By J. R. R. Tolkien to Michael Tolkien, c. 1967
I am delighted that you have made the acquaintance of Switzerland, and of the very part that I once knew best and which had the deepest effect on me. Bilbo's journey from Rivendell to the other side of the Misty Mountains, including the glissade down the slithering stones into the pine woods, is based on my adventures in 1911...
Our wanderings mainly on foot in a party of 12 are not now clear in sequence, but leave many vivid pictures as clear as yesterday (that is as clear as an old man's remoter memories become). We went on foot carrying great packs practically all the way from Interlaken, mainly by mountain paths, to Lauterbrunnen and so to Mürren....
I left the view of the Jungfrau with deep regret: eternal snow, etched as it seemed against eternal sunshine, and the Silberhorn sharp against dark blue: the Silvertine (Celebdil) of my dreams.
EXCERPTS FROM THE HOBBIT
by J. R. R. Tolkien, 1937.
"Here it is at last!" he called, and the others gathered round him and looked over the edge. They saw a valley far below.

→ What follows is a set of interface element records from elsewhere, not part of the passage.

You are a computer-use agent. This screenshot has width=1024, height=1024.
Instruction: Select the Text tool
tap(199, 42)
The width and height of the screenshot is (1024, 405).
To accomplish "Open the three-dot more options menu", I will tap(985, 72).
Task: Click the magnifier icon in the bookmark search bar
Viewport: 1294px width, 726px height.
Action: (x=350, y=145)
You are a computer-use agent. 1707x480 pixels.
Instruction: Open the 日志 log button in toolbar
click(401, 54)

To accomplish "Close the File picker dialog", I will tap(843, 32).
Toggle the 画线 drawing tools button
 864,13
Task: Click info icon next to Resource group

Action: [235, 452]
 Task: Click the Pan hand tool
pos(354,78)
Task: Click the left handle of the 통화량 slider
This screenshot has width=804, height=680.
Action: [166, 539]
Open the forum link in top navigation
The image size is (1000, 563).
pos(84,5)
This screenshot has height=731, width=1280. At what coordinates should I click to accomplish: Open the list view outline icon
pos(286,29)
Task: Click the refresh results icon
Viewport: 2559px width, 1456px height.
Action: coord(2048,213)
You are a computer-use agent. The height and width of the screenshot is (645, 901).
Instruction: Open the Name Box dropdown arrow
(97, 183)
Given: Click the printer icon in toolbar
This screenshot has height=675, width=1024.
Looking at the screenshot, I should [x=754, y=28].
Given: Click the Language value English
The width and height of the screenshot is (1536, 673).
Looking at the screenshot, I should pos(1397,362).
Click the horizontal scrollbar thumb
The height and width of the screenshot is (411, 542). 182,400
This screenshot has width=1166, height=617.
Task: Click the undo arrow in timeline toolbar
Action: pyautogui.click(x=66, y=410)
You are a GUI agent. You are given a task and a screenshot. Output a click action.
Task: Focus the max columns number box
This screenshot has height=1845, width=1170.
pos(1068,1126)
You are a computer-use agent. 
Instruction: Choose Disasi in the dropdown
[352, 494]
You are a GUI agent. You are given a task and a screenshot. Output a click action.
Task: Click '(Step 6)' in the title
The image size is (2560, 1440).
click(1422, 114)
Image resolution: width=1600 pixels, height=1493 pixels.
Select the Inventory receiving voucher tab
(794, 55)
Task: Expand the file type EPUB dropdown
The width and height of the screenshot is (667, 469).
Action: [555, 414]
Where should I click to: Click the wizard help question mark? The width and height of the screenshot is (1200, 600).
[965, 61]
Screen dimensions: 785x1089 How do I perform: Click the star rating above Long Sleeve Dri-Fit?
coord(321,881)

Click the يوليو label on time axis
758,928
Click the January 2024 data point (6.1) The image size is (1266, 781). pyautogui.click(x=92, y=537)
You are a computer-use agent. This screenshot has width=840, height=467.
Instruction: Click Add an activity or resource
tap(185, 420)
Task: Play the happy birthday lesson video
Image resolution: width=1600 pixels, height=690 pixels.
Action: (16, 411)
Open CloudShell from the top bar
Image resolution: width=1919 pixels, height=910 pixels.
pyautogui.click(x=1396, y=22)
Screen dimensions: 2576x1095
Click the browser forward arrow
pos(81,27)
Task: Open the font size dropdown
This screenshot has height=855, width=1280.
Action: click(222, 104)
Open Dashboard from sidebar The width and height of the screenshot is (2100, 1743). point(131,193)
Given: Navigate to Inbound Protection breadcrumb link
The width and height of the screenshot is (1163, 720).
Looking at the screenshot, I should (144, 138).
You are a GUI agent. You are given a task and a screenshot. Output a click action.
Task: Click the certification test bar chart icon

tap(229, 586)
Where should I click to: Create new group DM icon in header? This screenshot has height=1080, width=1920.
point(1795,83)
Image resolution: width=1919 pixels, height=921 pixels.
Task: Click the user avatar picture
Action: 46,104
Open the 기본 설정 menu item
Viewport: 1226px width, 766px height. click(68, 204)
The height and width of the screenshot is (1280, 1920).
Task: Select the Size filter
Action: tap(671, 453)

They could hear the voice of hurrying water in a rocky bed at the bottom; the scent of trees was in the air; and there was a light on the valley-side across the water.
Bilbo never forgot the way they slithered and slipped in the dusk down the steep zig-zag path into the secret valley of Rivendell. The air grew warmer as they got lower, and the smell of the pine-trees made him drowsy, so that every now and again he nodded and nearly fell off, or bumped his nose on the pony's neck. Their spirits rose as they went down and down. The trees changed to beech and oak, and there was a comfortable feeling in the twilight. The last green had almost faded out of the grass, when they came at length to an open glade not far above the banks of the stream.
... And so at last they all came to the Last Homely House, and found its doors flung wide.